06/09/2025 | Press release | Distributed by Public on 06/09/2025 10:47
Item 8.01 Other Events.
As previously announced, NorthView Acquisition Corporation's (the "Company") previously entered into that certain Merger Agreement and Plan of Reorganization, dated as of November 7, 2022 (as amended by Amendment No. 1, dated September 12, 2023, Amendment No. 2, dated January 12, 2024, Amendment No. 3, dated March 4, 2024, Amendment No. 4, dated February 11, 2025, Amendment No. 5, dated April 2, 2025, and as may be further amended, supplemented or otherwise modified from time to time, the "Merger Agreement"), by and among the Company, NV Profusa Merger Sub Inc., a Delaware corporation and a direct, wholly-owned subsidiary of NorthView, and Profusa, Inc., a California corporation.
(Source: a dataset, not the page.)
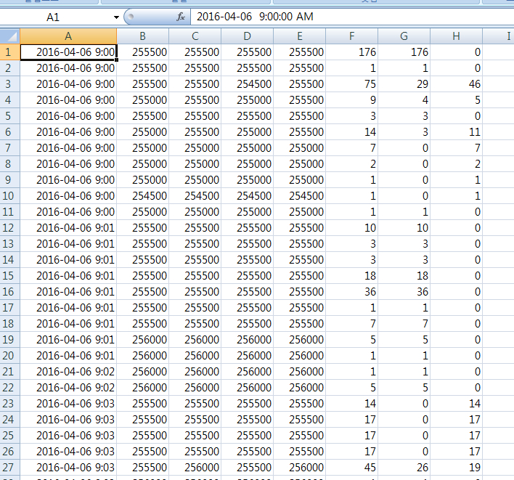The width and height of the screenshot is (514, 480).
Task: Open the Name Box dropdown arrow
Action: [x=116, y=17]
The transactions contemplated by the Merger Agreement are referred to herein as the "Business Combination."
Additionally, as previously announced, in connection with the transactions contemplated by the Merger Agreement (together, the "Business Combination") the Company entered into a non-redemption agreement (the "Non-Redemption Agreement") with I-Bankers Securities, Inc. and Dawson James Securities, Inc. (together, the "Investors"), pursuant to which such Investors agreed that to the extent that redemptions in connection with the vote to approve the Business Combination reduces the Company's trust account balance below $1.25 million, the Investors would offer such redeeming shareholders an opportunity to rescind the redemption of their shares and would instead purchase such shares. The parties agreed that such purchases would be structured in compliance with the requirements of Rule 14e-5 under the Exchange Act or would otherwise not constitute a tender offer pursuant to the Exchange Act, including the waiver of any redemption rights on such purchased securities.
Pursuant to the Non-Redemption Agreement, the Investors purchased 100,000 shares of the Company's common stock at a price of $12.51 from a hedge fund that owned less than 5% of the outstanding common stock of the Company. The Non-Redemption Agreement may reduce the number of NorthView common stock redeemed in connection with the Company's Business Combination, and such reduction could alter the perception of the potential strength of the Business Combination. The purpose of the Non-Redemption Agreement, and the purchases thereunder, is to increase the cash available to the Company upon the closing of the Business Combination. The Non-Redemption Agreement purchases are not expected to impact the likelihood of approval of the Merger Agreement and the Business Combination by the Company's stockholders, however, the resulting additional cash proceeds available at the closing of the Business Combination could potentially increase the likelihood of Nasdaq approving the listing of the Company's securities at such closing of the Business Combination. In connection with the special meeting of stockholders to approve the Business Combination, stockholders of the Company redeemed 52,784 shares of common stock.
The foregoing summary of the Non-Redemption Agreement does not purport to be complete and is qualified in its entirety by reference to the form of Non-Redemption Agreement filed herein as Exhibit 10.1 and incorporated herein by reference.
Adjournment of Special Meeting of Stockholders
On June 9, 2025, the Company announced that the special meeting of stockholders to approve the Business Combination, which was originally scheduled for 10:00 a.m. Eastern time on June 9, 2025, was adjourned.